▶ **Problem details**
Using the entries below, restate word for word only the lines from the one with "1120x1082 pixels. At" to the final line, leaving the pictures out.

▶ **Records shown**
· · · ·
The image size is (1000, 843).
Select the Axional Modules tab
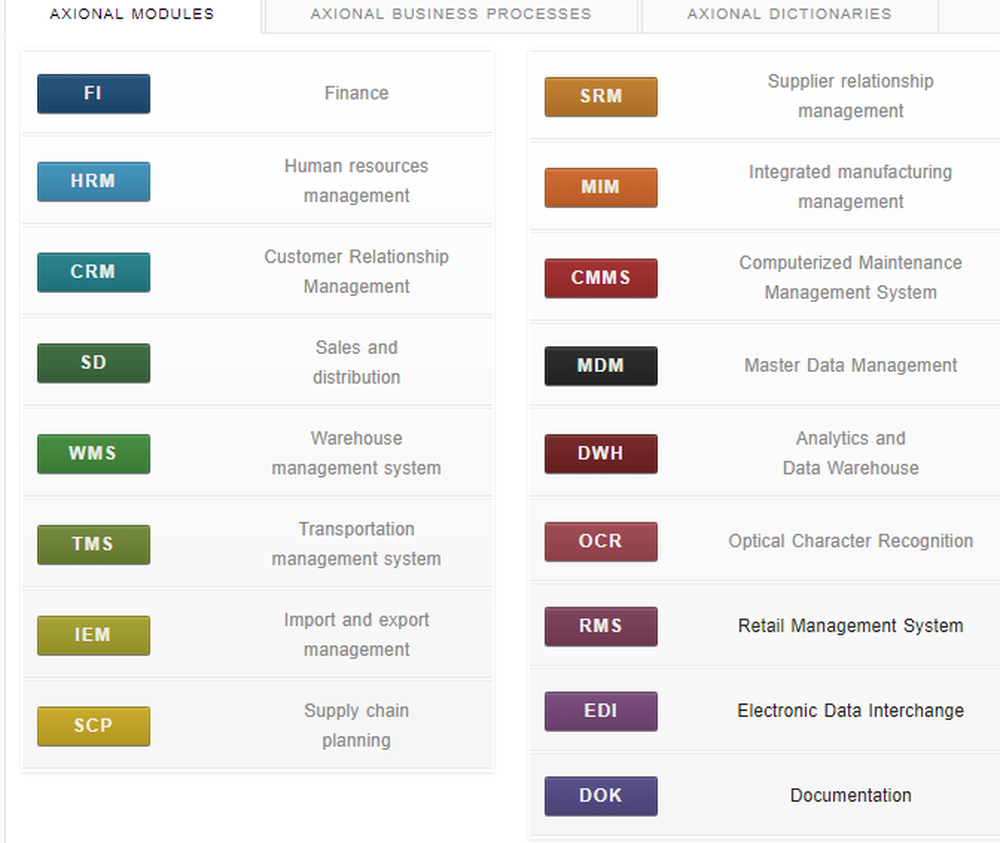[131, 14]
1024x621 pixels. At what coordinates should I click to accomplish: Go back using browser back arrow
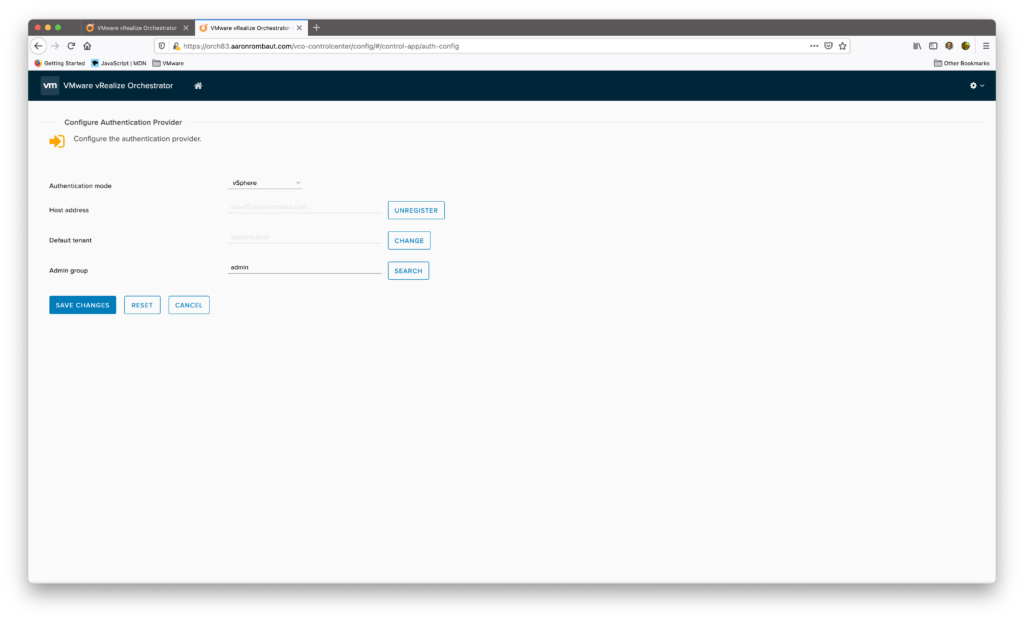pos(38,46)

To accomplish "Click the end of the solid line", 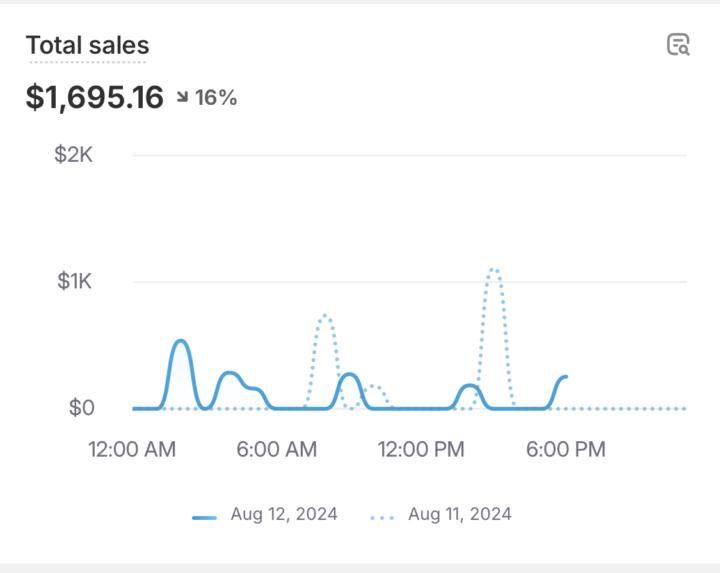I will point(565,377).
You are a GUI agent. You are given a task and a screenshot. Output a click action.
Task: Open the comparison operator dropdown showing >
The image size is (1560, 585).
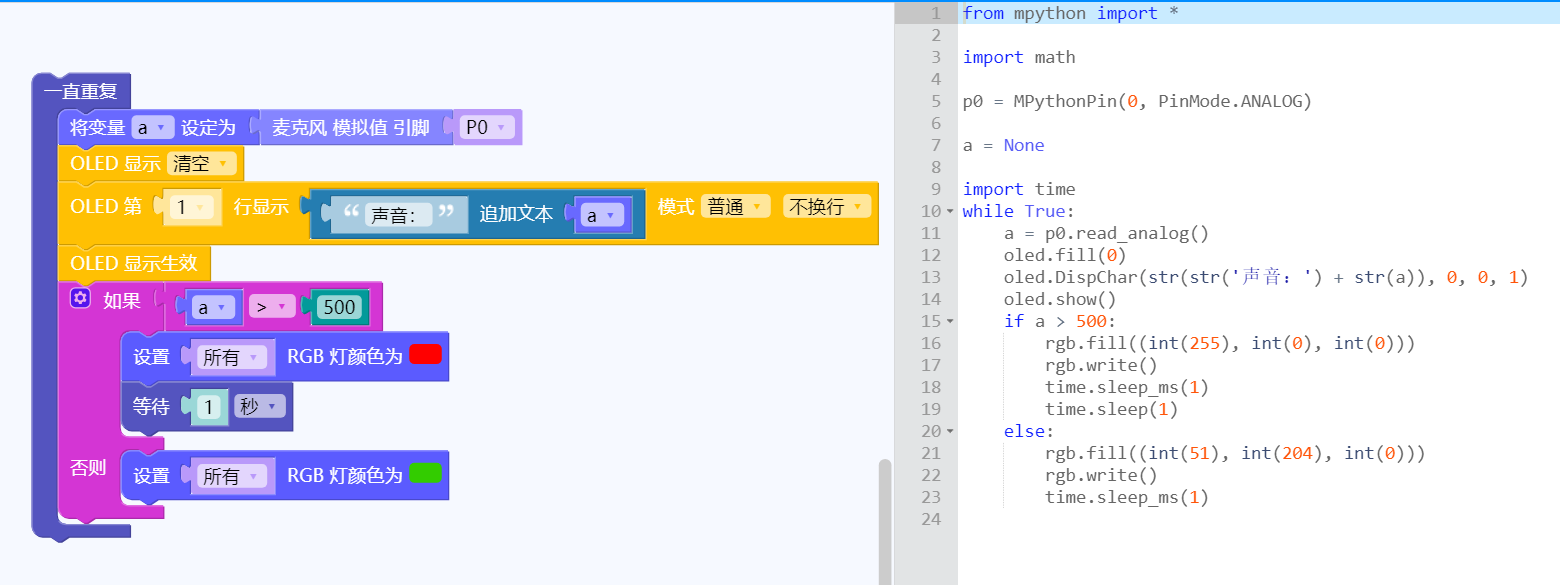(x=273, y=307)
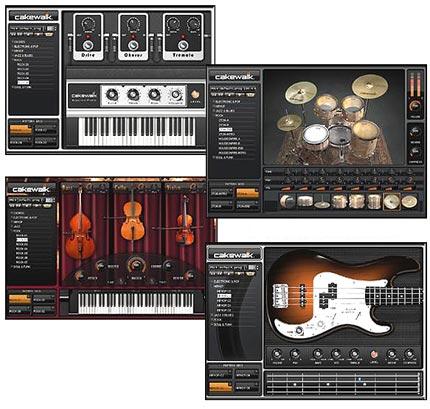Click the orange electric piano level knob
The image size is (430, 409).
[196, 94]
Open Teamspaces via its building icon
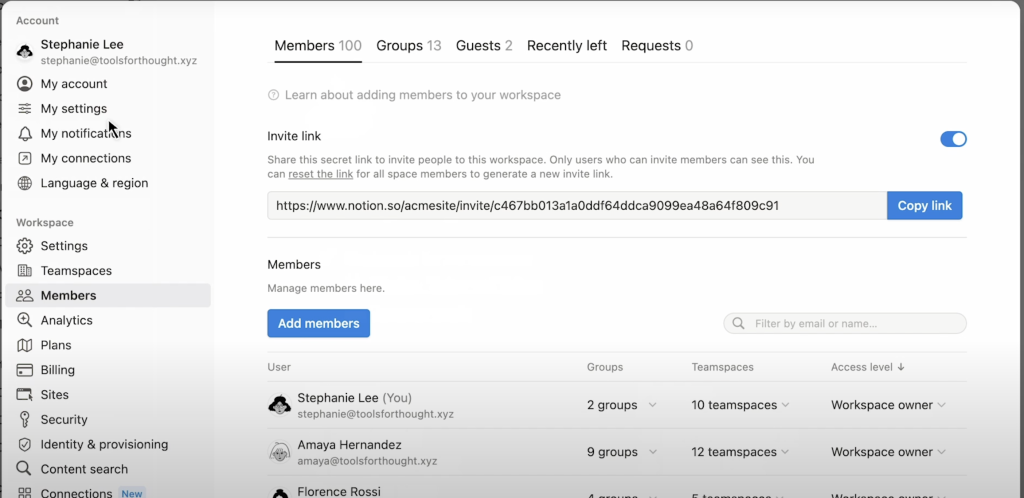1024x498 pixels. [25, 271]
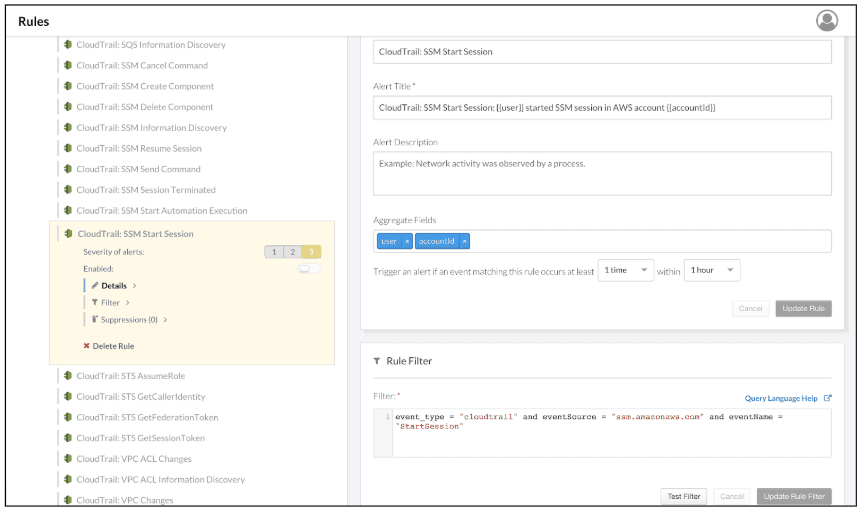Set alert severity to 1

pos(273,252)
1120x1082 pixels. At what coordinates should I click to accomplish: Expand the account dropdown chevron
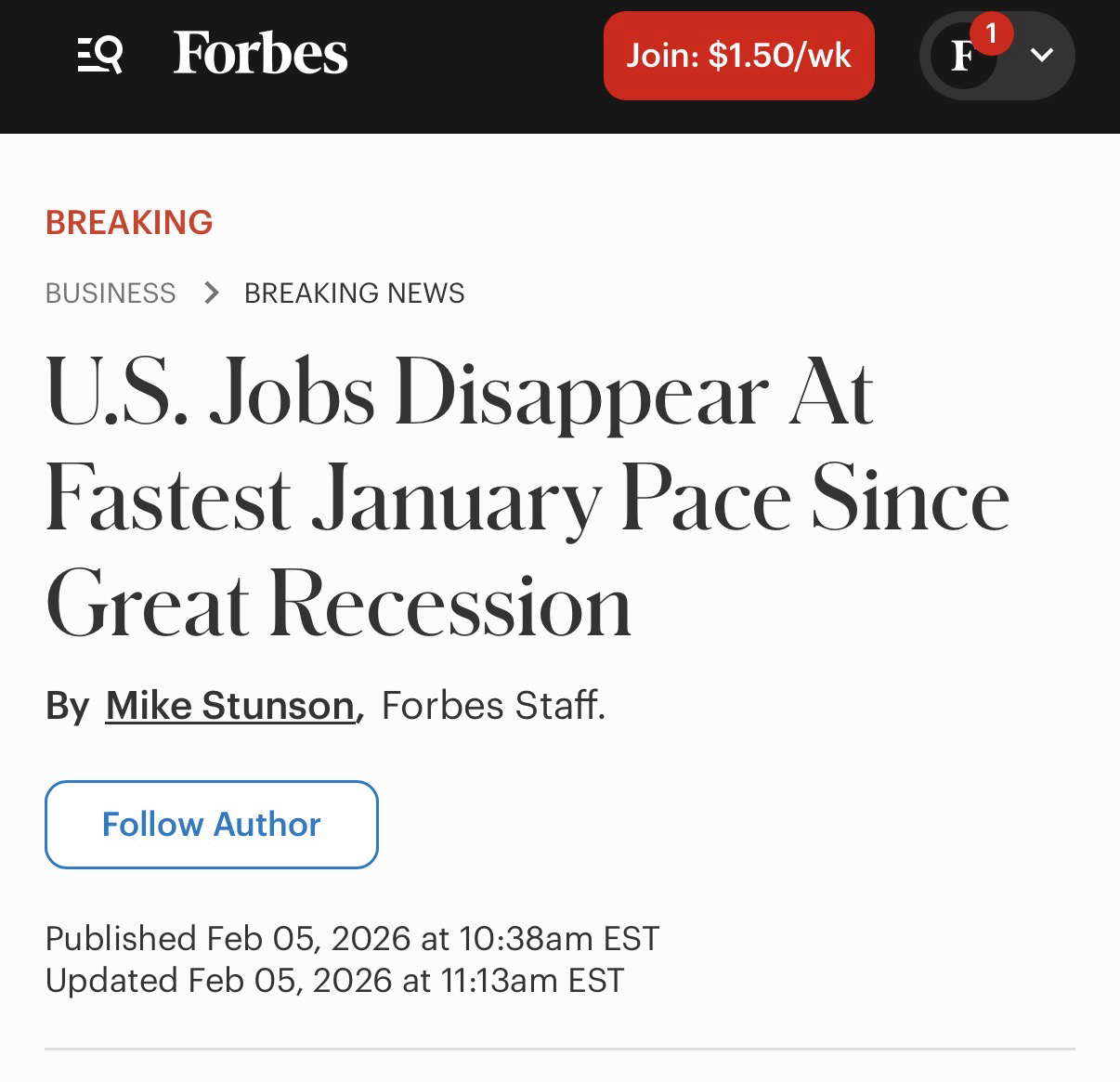(1042, 56)
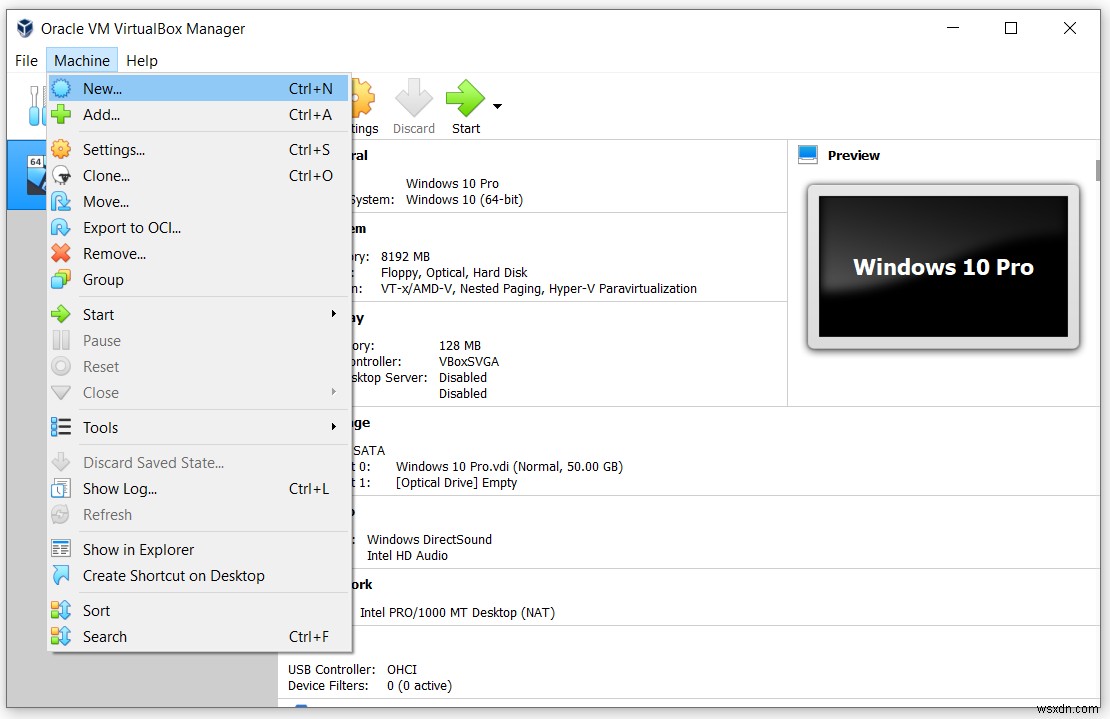This screenshot has height=719, width=1110.
Task: Open the Help menu
Action: tap(141, 60)
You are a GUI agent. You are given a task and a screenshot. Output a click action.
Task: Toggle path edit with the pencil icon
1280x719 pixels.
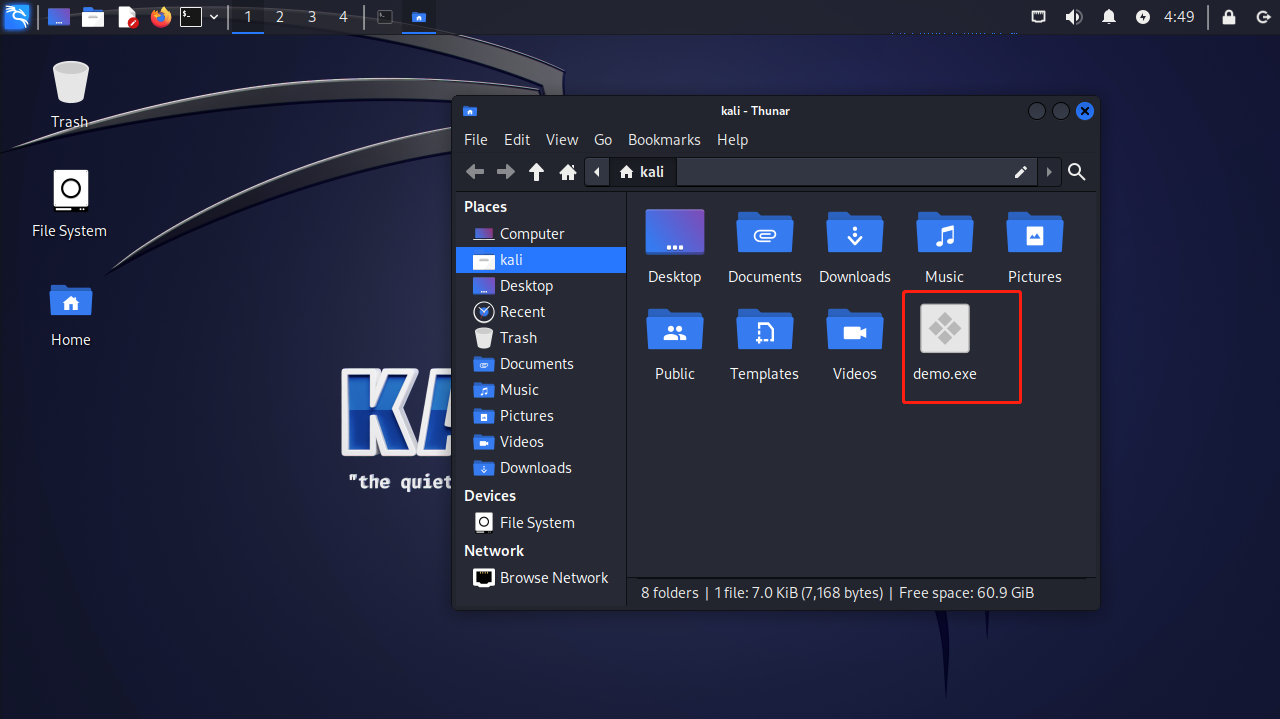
· · · ·
▶ **Finished exercise**
1120x1082 pixels. At what coordinates should I click to accomplish: Expand the account dropdown chevron
(1042, 56)
This screenshot has height=719, width=1110.
Task: Open the Help menu
Action: tap(141, 60)
You are a GUI agent. You are given a task and a screenshot. Output a click action.
Task: Toggle path edit with the pencil icon
1280x719 pixels.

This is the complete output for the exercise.